- STATED PROBLEM
Copy out the lines of the material verbatim, starting at the line that contains "The image size is (1388, 1098)." and stopping after the last line of the material, including both of those lines.

-- START --

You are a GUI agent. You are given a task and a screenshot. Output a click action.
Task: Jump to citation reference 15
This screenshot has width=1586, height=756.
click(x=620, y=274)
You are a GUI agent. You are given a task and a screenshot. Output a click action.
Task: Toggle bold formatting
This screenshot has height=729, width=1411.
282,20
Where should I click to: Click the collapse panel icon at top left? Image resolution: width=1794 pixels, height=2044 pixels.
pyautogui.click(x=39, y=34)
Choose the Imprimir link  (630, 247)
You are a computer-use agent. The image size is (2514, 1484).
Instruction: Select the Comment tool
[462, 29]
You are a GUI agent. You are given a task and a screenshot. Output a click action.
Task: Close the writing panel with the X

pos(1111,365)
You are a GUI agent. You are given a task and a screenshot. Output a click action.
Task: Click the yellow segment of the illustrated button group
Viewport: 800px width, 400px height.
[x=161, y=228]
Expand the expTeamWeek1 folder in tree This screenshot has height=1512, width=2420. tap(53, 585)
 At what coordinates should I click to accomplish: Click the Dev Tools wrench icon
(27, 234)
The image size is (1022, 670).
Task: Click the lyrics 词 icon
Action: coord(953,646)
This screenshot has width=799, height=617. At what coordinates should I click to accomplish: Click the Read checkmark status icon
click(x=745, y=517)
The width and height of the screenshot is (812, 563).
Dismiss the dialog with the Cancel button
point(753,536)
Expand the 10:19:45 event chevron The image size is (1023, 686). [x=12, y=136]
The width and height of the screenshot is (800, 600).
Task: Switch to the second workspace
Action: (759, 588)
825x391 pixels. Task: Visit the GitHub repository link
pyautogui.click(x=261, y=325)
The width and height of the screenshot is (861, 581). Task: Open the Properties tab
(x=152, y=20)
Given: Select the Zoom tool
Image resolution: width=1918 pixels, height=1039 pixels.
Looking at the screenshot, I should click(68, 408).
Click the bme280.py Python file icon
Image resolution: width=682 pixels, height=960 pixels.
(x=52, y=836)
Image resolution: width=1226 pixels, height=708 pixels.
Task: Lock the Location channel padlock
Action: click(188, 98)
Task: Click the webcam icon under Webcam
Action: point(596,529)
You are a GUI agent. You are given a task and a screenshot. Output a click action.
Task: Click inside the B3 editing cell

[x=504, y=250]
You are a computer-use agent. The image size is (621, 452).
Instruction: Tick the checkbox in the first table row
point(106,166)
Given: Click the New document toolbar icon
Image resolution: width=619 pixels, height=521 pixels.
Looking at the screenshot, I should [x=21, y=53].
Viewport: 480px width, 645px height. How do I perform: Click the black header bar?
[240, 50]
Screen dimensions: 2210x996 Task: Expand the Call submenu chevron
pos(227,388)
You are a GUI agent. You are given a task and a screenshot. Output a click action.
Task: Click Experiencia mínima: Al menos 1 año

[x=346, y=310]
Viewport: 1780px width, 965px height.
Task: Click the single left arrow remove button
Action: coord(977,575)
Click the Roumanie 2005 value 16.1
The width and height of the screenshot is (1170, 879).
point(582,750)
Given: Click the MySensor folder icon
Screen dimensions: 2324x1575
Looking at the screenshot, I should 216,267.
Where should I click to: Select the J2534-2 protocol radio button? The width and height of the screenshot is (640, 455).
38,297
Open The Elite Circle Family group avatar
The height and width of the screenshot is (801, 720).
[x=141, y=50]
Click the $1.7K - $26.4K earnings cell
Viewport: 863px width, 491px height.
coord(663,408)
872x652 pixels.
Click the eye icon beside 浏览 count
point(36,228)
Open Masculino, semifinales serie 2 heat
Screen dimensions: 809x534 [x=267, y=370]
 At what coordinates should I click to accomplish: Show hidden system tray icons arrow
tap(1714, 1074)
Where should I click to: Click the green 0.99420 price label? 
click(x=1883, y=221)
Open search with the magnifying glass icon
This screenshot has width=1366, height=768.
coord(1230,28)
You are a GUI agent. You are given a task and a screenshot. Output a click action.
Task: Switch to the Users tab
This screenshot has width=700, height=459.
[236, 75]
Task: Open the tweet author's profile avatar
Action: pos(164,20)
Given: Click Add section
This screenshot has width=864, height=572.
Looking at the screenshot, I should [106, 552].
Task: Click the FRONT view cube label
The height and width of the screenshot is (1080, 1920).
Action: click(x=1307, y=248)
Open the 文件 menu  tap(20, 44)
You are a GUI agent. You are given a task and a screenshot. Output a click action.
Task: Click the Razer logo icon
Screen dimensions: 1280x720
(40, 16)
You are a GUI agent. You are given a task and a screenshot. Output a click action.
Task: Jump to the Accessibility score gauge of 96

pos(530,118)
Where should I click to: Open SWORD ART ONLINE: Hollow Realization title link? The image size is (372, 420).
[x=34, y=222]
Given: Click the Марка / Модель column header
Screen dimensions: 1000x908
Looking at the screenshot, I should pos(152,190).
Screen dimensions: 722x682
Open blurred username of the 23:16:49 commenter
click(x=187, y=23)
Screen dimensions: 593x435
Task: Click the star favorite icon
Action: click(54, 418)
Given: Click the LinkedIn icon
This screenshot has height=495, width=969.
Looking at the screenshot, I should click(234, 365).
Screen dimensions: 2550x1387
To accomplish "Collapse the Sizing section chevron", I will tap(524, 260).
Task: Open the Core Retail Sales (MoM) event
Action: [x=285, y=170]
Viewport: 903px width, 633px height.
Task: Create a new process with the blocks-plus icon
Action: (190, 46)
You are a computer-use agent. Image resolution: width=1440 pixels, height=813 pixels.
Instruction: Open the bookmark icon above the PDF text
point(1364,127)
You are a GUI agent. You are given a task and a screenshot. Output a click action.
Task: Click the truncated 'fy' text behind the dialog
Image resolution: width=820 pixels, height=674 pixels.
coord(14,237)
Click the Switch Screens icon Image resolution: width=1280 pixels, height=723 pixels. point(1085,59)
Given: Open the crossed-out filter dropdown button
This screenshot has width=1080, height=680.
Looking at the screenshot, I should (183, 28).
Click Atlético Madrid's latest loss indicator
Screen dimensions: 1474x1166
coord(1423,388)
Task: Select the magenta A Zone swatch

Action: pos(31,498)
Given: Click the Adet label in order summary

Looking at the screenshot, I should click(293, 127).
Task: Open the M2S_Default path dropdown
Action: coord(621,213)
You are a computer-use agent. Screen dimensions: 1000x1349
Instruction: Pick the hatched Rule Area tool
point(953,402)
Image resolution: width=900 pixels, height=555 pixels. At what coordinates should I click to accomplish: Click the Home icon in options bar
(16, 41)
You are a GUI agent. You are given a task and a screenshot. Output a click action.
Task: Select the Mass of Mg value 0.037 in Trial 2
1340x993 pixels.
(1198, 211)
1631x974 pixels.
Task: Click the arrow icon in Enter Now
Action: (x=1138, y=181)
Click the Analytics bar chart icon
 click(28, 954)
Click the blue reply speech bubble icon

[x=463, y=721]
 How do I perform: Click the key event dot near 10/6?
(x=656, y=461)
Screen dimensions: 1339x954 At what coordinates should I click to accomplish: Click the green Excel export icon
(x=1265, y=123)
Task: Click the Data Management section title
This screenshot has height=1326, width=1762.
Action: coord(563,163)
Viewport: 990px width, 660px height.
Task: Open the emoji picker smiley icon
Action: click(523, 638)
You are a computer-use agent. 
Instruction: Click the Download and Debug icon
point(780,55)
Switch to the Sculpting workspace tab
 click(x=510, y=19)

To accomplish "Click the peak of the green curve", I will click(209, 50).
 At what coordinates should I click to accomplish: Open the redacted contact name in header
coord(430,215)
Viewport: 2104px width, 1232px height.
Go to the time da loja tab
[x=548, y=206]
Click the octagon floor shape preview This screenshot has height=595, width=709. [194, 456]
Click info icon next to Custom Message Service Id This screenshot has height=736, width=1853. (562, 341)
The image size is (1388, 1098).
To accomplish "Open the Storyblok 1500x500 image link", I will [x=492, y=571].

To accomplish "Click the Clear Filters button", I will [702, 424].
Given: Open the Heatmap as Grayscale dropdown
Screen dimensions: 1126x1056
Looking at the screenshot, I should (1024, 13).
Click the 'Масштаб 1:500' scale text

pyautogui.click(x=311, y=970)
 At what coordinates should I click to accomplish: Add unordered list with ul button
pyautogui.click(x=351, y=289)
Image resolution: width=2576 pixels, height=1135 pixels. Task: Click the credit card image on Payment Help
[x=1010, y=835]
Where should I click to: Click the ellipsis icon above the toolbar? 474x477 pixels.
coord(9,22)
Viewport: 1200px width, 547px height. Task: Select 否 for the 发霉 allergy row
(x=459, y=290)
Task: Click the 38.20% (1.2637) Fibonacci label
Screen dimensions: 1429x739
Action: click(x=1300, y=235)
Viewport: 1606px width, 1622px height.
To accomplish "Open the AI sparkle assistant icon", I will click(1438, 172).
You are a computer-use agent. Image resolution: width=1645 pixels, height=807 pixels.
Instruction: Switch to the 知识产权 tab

-- END --

- SOLUTION TO THE EXERCISE
The image size is (1388, 1098).
To accomplish "Open the Storyblok 1500x500 image link", I will [x=492, y=571].

To accomplish "Click the Clear Filters button", I will [702, 424].
Given: Open the Heatmap as Grayscale dropdown
Screen dimensions: 1126x1056
Looking at the screenshot, I should (1024, 13).
Click the 'Масштаб 1:500' scale text

pyautogui.click(x=311, y=970)
 At what coordinates should I click to accomplish: Add unordered list with ul button
pyautogui.click(x=351, y=289)
Image resolution: width=2576 pixels, height=1135 pixels. Task: Click the credit card image on Payment Help
[x=1010, y=835]
Where should I click to: Click the ellipsis icon above the toolbar? 474x477 pixels.
coord(9,22)
Viewport: 1200px width, 547px height. Task: Select 否 for the 发霉 allergy row
(x=459, y=290)
Task: Click the 38.20% (1.2637) Fibonacci label
Screen dimensions: 1429x739
Action: click(x=1300, y=235)
Viewport: 1606px width, 1622px height.
To accomplish "Open the AI sparkle assistant icon", I will click(1438, 172).
You are a computer-use agent. Image resolution: width=1645 pixels, height=807 pixels.
Instruction: Switch to the 知识产权 tab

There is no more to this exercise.